Mark mengangguk pelan.
“Astaga, kenapa dia harus datang sekarang?” Nesha panik seraya berdiri lalu membenahi penampilannya. “Aku terlihat seperti gembel. Apa tidak masalah kalau aku mandi dulu dan sedikit berdandan?”
Melihat tingkah Nesha yang berubah drastis, mata Mark menyipit. Belum pernah ia melihat Nesha seperti ini. Tampak bingung dan panik hanya karena penampilan.
“Apa kau menyukai lelaki itu, Nesh?”
Pertanyaan tiba-tiba Mark membuat Nesha yang sedang membenarkan ikatan rambutnya berhenti bergerak selama beberapa detik lalu kembali menyelesaikan kegiatan tangannya. “Memangnya kenapa?”
“Berarti iya, kau menyukai lelaki itu?”
Nesha menggigit bibir bagian bawahnya seraya mendesah. “Aku tidak tahu, Mark. Yang jelas aku—aku ingin tampak sempurna di hadapannya.”
“Sepertinya kau bukan sekedar menyukainya. Kau mulai mencintainya.”
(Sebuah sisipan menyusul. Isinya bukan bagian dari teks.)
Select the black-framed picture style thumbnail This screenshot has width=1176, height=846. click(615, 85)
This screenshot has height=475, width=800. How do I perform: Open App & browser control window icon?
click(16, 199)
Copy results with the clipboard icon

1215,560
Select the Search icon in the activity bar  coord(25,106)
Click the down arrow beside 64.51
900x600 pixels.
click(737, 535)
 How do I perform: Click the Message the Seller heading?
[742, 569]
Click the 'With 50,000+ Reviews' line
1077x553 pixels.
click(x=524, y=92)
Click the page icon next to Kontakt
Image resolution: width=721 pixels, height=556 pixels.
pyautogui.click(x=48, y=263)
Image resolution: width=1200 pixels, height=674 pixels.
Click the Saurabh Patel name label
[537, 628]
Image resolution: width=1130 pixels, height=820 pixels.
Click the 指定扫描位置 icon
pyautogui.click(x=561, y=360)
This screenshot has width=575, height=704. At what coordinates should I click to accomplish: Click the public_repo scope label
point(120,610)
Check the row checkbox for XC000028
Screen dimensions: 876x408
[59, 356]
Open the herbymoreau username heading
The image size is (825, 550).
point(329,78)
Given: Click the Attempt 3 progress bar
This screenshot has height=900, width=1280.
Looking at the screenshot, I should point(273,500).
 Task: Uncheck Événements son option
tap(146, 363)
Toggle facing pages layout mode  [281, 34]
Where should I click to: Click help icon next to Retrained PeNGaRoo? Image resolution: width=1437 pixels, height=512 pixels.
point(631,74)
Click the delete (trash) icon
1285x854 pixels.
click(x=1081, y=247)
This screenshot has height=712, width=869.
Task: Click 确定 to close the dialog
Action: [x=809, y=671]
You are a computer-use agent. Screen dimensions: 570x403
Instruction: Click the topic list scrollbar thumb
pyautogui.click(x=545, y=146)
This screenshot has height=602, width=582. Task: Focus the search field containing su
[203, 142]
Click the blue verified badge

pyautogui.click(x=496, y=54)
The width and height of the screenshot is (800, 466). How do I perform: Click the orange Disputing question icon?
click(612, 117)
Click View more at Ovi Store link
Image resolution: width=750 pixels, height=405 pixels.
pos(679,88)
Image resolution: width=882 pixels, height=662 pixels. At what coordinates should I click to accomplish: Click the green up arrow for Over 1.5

Nesha terkekeh geli atas kesimpulan yang ditarik Mark. “Terlalu dini untuk membaca perasaanku. Kami baru saling mengenal. Tapi—yah, aku merasa sangat nyaman dan betah di sampingnya.” Nesha mengakui malu-malu.
Dalam hati Mark turut berduka atas perasaan Gavin yang semakin sulit terbalas. Namun itu hanya pikiran selintas karena kini perhatian Mark tertuju sepenuhnya pada Nesha. Dia seperti seorang Kakak yang berusaha melindungi adiknya.
“Dengar, Nesh. Aku tidak melarangmu untuk menjalin hubungan cinta. Tapi berhati-hatilah. Jaga hatimu jangan sampai terluka. Aku tidak suka harus membunuh seseorang hanya karena alasan cinta.”
“Hei!” seru Nesha. “Kenapa sampai mengungkit masalah pembunuhan hanya karena aku—mungkin—menyukai seseorang?”
“Karena aku sudah menganggapmu sebagai adikku. Jadi aku tidak akan segan membunuh seseorang demi melindungi adikku.”
Usai berkata demikian, Mark mengacak pelan rambut Nesha lalu meninggalkan Nesha yang masih berdiri di dapur dengan senyum sayang di bibirnya.